Chris se echó en una cama, se tapó con la manta y se encasquetó los auriculares. Al menos amortiguaban el ruido del avión.
Estas pastillas deben de ser potentes, pensó, sintiéndose de pronto muy relajado. No podía mantener los ojos abiertos. Escuchó atentamente el inicio de una grabación. Una voz decía: «Respire hondo. Imagine que se encuentra en un hermoso y cálido jardín. Alrededor, todo es conocido y reconfortante. Enfrente ve la puerta de un sótano. Abre la puerta. Conoce bien ese sótano, porque es su sótano. Empieza a descender por la escalera del sótano cálido y reconfortante. A cada paso, oye voces. Le resulta agradable escucharlas, le resulta fácil escucharlas».
A partir de ahí se alternaban dos voces, una masculina y otra femenina.
«Deme mi sombrero. Dadme el mi capiello.
»Aquí tiene su sombrero. Aved aca el vuestro capiello.
»Muchas gracias. Grandes merçedes.
»De nada. Non lo meresqen».
Las frases se alargaron. A Chris pronto le costó seguirlas.

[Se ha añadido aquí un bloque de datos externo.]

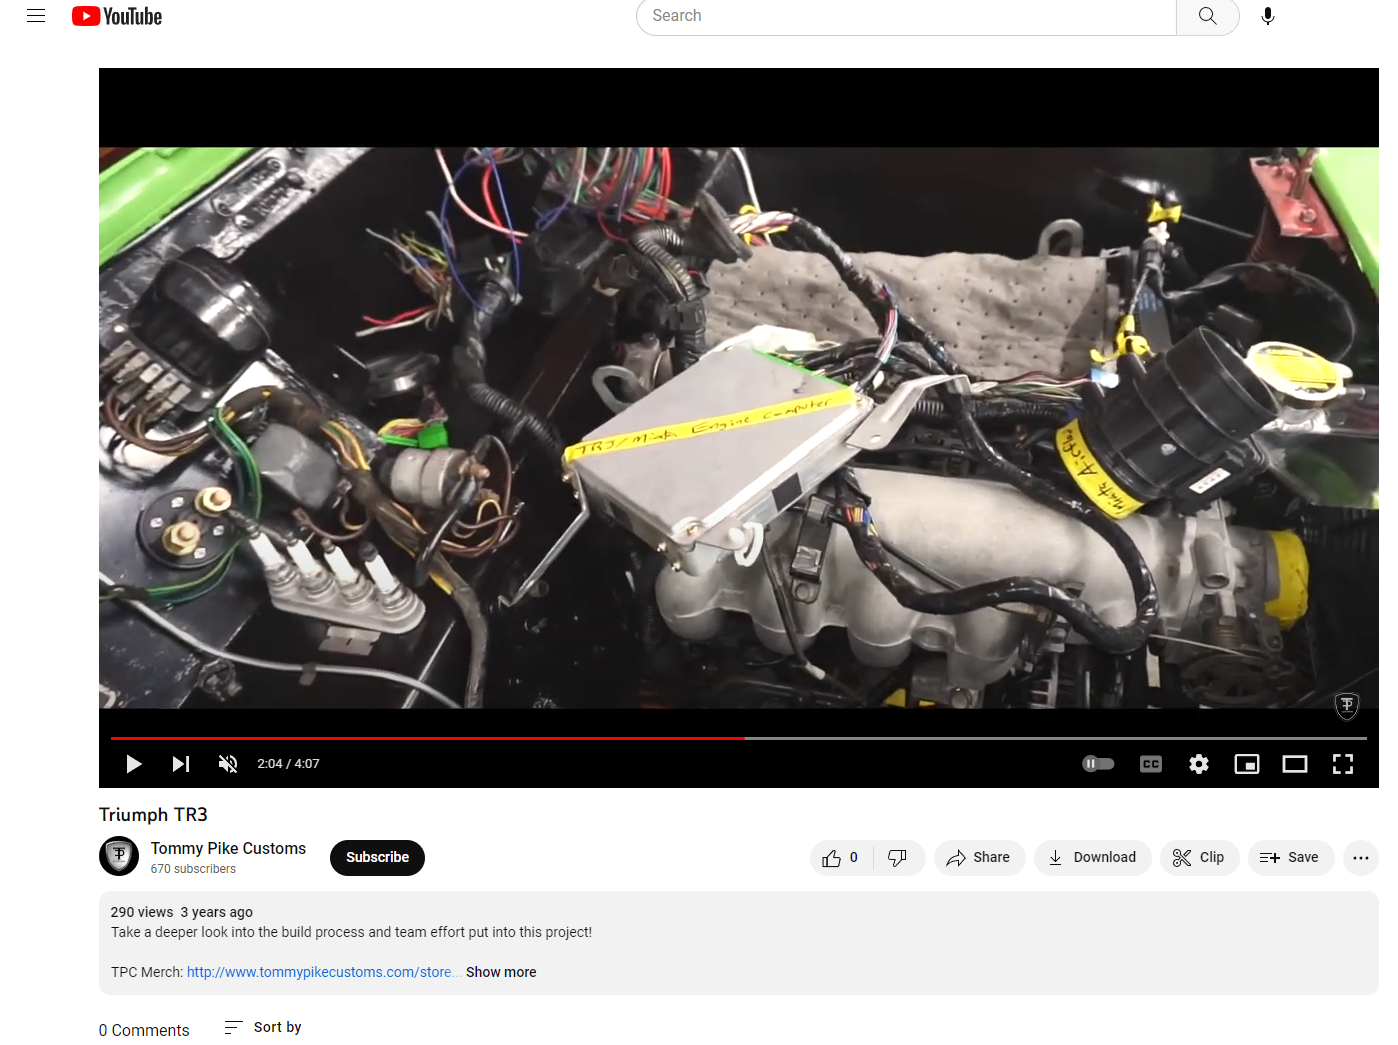Open the video settings gear
The height and width of the screenshot is (1045, 1398).
1199,764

«Tengo mucho frío. Me gustaría tener un abrigo. De frido só muy coytado. Ploguieseme aver un manto comígo».
Casi sin darse cuenta, Chris se adormeció, aún con la sensación de que descendía más y más por una escalera, adentrándose en un espacio profundo, resonante, agradable. Aunque estaba tranquilo, las dos últimas frases que escuchó antes de invadirlo el sueño le dejaron un regusto inquietante:
«Prepárese para luchar. Paraos a lidiar.
»¿Dónde está mi lanza? ¿Do esta la mi lança?».
Pero, dejando escapar un suspiro, se durmió.